Kohleberg Flashcards
What is morality?
How you believe you should treat people - sense of right and wrong.
What is operant conditioning?
Operant conditioning is learning through consequences, where if behaviour is positively rewarded it will be repeated.
- Chaney, funhaler.
What is classical conditioning?
Classical conditioning is where behaviour is learnt through association
- Pavlov’s dogs.
- Associate the bell with food so they start to salivate.
What is social learning theory?
Social learning theory is learning through association.
- Bandura, BOBO doll.
What is pre-conventional in the level of moral development?
Aged 4-10.
Good i.e.. moral behaviour is determined by avoidance of punishments and getting rewards.
What is conventional in the level of development?
Child seeks to conform to the rules of family, social group or nation and to help maintain the rules.
What is post-conventional in the level of development?

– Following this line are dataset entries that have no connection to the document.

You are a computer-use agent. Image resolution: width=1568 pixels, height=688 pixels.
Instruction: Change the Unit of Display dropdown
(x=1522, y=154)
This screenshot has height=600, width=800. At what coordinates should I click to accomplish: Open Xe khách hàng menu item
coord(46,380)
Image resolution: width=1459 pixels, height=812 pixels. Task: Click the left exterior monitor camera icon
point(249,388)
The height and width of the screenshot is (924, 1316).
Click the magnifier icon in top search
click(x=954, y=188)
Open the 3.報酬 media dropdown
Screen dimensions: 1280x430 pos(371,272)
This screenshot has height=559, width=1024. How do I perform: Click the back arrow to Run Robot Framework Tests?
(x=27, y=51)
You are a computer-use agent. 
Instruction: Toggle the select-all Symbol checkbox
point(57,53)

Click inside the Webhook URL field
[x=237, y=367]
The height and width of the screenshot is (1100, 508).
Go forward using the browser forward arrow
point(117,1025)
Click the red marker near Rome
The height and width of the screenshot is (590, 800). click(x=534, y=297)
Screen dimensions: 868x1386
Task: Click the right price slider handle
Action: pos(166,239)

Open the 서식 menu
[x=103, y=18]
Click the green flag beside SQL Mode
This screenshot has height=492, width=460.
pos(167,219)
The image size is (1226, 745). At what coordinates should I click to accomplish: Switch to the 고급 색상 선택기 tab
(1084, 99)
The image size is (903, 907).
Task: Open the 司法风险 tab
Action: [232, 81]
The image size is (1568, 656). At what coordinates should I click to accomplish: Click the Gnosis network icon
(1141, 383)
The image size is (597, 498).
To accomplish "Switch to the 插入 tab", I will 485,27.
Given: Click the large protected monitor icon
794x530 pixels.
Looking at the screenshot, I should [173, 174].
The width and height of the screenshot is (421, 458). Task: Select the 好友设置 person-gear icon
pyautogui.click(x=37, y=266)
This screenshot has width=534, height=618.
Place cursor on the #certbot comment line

Acts according to universal principles that exit from the authority or groups that hold them.
What is the obedience principle and when is it?
Infancy.
No difference between doing the right and wrong thing and avoiding punishment.
What is the instrumental orientation and when is it?
Pre-school.
Interest shifts to rewards rather than punishment.
Effort is made to secure the greatest benefit of oneself.
What is the good boy/good girl principle and when is it?
School-age.
Effort is made to secure approval and maintain friendly relations with others.
What is the authority and social order principle and when is it?
School-age.
Orientation towards fixed rules. The purpose of morality is to maintain social order.
What is the social construct principle and when is it?
Teens.
Mutual benefit. Morally right and legally right are not the same thing.
What is the universal principle and when is it?
Adulthood.
Morality is based on principles that transcend mutual benefit.
What were the moral reasons?
Kohlberg’s approach was to emphasise how thinking changes with age.
He proposed that the six stages formed a sequence that is followed in the same order for all people.
What was the aim?
To show how as young adolescents developed into young adulthood, that they move through 6 levels of moral thinking. He also studied moral development in other cultures.
What method was the study?
A longitudinal cross cultural study.
Why was it this method?
He studied the development of the same group of American (Chicago) boys for 12 years.
He also studied five other cultures.
How was the data collected?
Semi-structured interviews.
Presenting children with moral dilemmas and asking them a series of questions on how the character should behave.
Some questions were altered based on the PP’s response.
What was the IV?
Age
What was the DV?
Stage of development
What were the key characteristics for the sample?
75 PPs
American (Chicago)
Male
10-16 start of study
22-28 end of study
Data was also collected from what other countries?
Great Britain
Canada
Taiwan
Mexico
Turkey
What were PPs asked to do?
Listen to the dilemma and then were asked a selection of closed questions.
When were the PPs assessed?
PPs were assessed at either 10,13 or 16 years old.
Thereafter, each boy was tested every 3/4 years until the age of 22-28.
How did Kohlberg assess moral reasoning?
Each PP level of moral development was assessed by giving them a moral dilemma such as the Heinz Dilemma. Children were a series of open questions asking to explain the reasoning behind their decision.
How were the questions adjusted?
Based on previous responses.
What would each stage of moral reasoning argue about the Heinz situation?
- Punishment orientation - not steal - don’t want to be punished.
- Instrumental orientation - steal - they save the wife which makes him happy.
- Good girl / Good boy orientation - steal ( maintain relationship with the wife) - not steal (if he steals he is a bad person).
- Authority orientation - not steal - the rules are to not steal, the boss was the highest authority.
- Social contract orientation - steal - it moral to save the wife, mutual benefit.
- Universal ethical principles - steal (the value of life is greater than theft) - not steal (respect of the company)
Where did he test in rural villages?
Malaysia and Taiwan
What dilemma was changed in the rural villages?
Taiwanese boys aged 10-13, changed the dilemma to a starving wife and stealing food.